Absence è una costruzione lenta in piena estasi ambientale che cresce man mano tra delizie new age e morbidi tappeti melodici fin quando gli arpeggi subacquei incontrano una nuova acidula incursione di synth ballando su di un downtempo da leggere alla voce classe pura.
Dopo questo incredibile viaggio esplode un caldo groove house che prende il titolo di Woodvibe, con il basso corposo a gestirne la dinamica mentre gli innesti aciduli rendono frizzante il raddoppio del piano ancora una volta con grande eleganza. Orange Peel strizza l’occhio a certa uk in chiave BOC ma con urgenza ritmica più rozza e graffiante. Running Water introduce un alone di misteriosa fragranza orientale in una stesura che avvicina Torske alle psichedeliche visioni degli Orb. Cassis si chiude in un tunnel techno dal sapore deep con un taglio cibernetico sui suoni. Daybreak torna in ambient con un fantastico storytelling da pianeta rosso mentre Bulb è uns bolla warpiana che arriva intatta ai giorni nostri.

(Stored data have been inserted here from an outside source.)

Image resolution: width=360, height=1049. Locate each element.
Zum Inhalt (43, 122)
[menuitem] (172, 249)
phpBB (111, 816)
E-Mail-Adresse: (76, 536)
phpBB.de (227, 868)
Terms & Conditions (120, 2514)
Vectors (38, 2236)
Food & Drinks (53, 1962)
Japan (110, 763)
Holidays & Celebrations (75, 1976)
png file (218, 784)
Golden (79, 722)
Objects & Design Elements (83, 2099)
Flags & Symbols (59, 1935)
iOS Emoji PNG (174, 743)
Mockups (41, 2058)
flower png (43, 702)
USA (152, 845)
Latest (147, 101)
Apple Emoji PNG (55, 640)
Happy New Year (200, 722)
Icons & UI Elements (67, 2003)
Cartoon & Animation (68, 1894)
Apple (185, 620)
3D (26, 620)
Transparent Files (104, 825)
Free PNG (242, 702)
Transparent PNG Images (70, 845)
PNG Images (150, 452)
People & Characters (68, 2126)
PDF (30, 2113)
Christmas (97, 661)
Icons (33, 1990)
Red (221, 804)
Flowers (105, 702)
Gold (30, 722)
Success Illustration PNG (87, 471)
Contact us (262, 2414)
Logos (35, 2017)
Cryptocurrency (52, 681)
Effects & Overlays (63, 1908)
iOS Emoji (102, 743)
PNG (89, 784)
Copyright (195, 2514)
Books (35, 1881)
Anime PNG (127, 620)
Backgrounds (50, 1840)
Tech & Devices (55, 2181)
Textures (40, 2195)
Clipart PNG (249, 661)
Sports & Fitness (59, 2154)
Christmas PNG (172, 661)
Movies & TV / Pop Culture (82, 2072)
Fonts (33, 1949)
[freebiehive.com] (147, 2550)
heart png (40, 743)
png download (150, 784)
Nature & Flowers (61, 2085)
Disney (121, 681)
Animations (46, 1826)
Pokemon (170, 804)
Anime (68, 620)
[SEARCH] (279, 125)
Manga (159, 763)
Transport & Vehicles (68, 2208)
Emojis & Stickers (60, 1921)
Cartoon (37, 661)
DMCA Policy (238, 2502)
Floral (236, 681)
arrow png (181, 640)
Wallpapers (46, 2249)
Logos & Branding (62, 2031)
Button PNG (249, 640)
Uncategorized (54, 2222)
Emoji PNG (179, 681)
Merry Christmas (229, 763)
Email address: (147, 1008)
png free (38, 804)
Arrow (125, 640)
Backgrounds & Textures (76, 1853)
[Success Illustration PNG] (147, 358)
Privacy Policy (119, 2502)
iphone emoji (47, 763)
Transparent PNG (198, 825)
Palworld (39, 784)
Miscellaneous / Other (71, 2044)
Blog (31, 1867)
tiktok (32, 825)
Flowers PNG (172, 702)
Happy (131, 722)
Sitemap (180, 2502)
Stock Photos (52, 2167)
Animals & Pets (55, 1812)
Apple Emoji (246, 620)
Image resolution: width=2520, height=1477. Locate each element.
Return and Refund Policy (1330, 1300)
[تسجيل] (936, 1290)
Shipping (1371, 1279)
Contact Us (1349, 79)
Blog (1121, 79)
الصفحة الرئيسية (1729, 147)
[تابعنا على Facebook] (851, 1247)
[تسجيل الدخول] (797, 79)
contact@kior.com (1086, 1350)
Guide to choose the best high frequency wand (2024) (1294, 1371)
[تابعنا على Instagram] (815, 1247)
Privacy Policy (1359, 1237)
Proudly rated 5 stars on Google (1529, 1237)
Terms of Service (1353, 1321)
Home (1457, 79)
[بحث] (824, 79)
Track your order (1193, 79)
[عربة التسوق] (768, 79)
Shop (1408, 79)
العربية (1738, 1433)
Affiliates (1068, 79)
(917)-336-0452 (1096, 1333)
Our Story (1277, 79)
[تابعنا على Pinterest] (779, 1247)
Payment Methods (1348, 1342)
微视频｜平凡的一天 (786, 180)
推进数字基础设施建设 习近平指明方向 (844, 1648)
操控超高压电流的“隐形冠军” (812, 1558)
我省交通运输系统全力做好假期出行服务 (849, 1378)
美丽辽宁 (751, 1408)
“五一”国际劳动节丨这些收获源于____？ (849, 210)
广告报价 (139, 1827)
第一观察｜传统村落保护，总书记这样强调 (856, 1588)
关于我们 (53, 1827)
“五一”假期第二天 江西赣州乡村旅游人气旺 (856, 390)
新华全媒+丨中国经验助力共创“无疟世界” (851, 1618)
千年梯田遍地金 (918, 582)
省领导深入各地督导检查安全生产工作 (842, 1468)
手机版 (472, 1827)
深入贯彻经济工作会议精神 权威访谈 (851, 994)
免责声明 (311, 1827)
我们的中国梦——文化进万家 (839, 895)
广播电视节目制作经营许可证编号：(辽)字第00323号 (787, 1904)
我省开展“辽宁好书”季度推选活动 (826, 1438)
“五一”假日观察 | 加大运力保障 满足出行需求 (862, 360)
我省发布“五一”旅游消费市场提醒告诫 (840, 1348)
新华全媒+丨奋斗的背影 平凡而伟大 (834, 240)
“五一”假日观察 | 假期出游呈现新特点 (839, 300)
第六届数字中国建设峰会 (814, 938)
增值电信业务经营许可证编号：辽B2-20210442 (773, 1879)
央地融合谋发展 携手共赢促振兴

Lo avrete capito, sembra quasi non esserci logica, o almeno di questi tempi si rischierebbe di esser tacciati per produttori “minestrone”. Bene, ecco dove risiede la libertà espressiva, nel poter elaborare le proprie idee qualsiasi sia la direzione da intraprendere, se poi a tutto questo aggiungi del buon gusto e la giusta capacità di esecuzione, hai l’insieme degli ingredienti necessari a produrre qualcosa che rimanga nel tempo.
Remain è un disco scolpito nella pietra, è li e continua a comunicare in maniera limpida e libera, ed è un disco che chiunque dovrebbe aver il piacere d’ascoltare.